Mark A. Claesgens, Wozniak, John D., Benedict, Linda F. | 12/7/2006 2:07:58 AM
Holidays are among the special occasions to preserve the memories of people, scenes and events you won’t see the same way again.
To help make the most of recording this season for future enjoyment, LSU AgCenter photographers Mark Claesgens and John Wozniak have pooled their recommendations.
– A tripod and self-timer will get you in some of the pictures. That way your kids won’t grow up wondering why you never were there on Christmas morning.
– Don’t be afraid to move in close to your subject – many photographers are shy and shoot from the back of the room. Move in close!
– Try cheek-to-cheek. Hold your camera at arm’s length and take a picture of you with someone else. The pose might feel unnatural, but the result won’t look that way.

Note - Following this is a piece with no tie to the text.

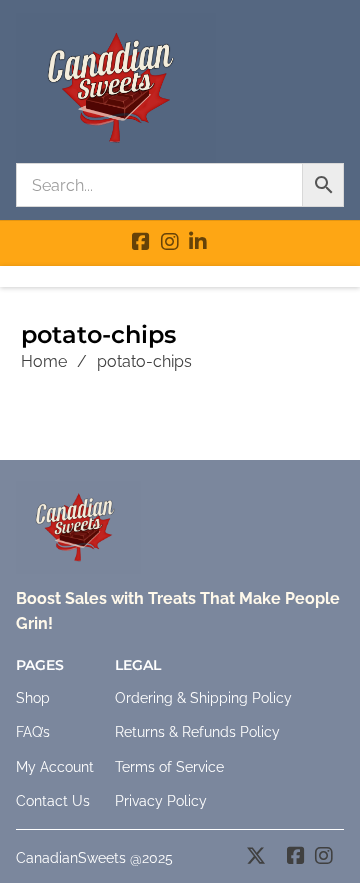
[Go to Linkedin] (198, 244)
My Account (55, 767)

– Take pictures in a context. The background should give some clues as to the occasion and where it is.
– Concentrate on faces. That’s what viewers want to see in people pictures.
– Make it clear what you are photographing. Years ahead, you shouldn’t have to ask yourself, "What are these people doing?"
– Kneel or sit on the floor when photographing youngsters. Camera angles should be at or near their eye level.
– Document indoor and outdoor setups. Doing so will help make decorating easier next year. Serving food? Photograph the presentation, not the leftovers.
– Make a short movie. Most digital still cameras have a movie setting with sound. An animated greeting by e-mail to someone distant would be a gift in itself.
– Do you have enough storage for digital images? Did you buy a storage card with the camera? Is it big enough? Megabytes are like money – you can never have too much.
– Do you have an extra set of batteries? Did you charge the rechargeable batteries? Digital cameras need a lot of power, so keep extra batteries on hand. If your camera uses rechargeable batteries, buy two sets – one for the camera, one on the charger.
– Take group shots. Start by putting everyone in the picture, including yourself. Then, divide the group by inlaws, cousins, immediate family, kids, visitors, pets to get more attractive photo compositions.
– Shoot Christmas lights at night or at dusk with the camera on a tripod. Manual exposure settings for shutter speed and lens aperture (f-stop) might be needed to get the right effect.
– If you’re giving a camera to someone, make part of the gift a lesson in how to use it. Study the manual ahead of time so the gift recipient can start taking good pictures right away.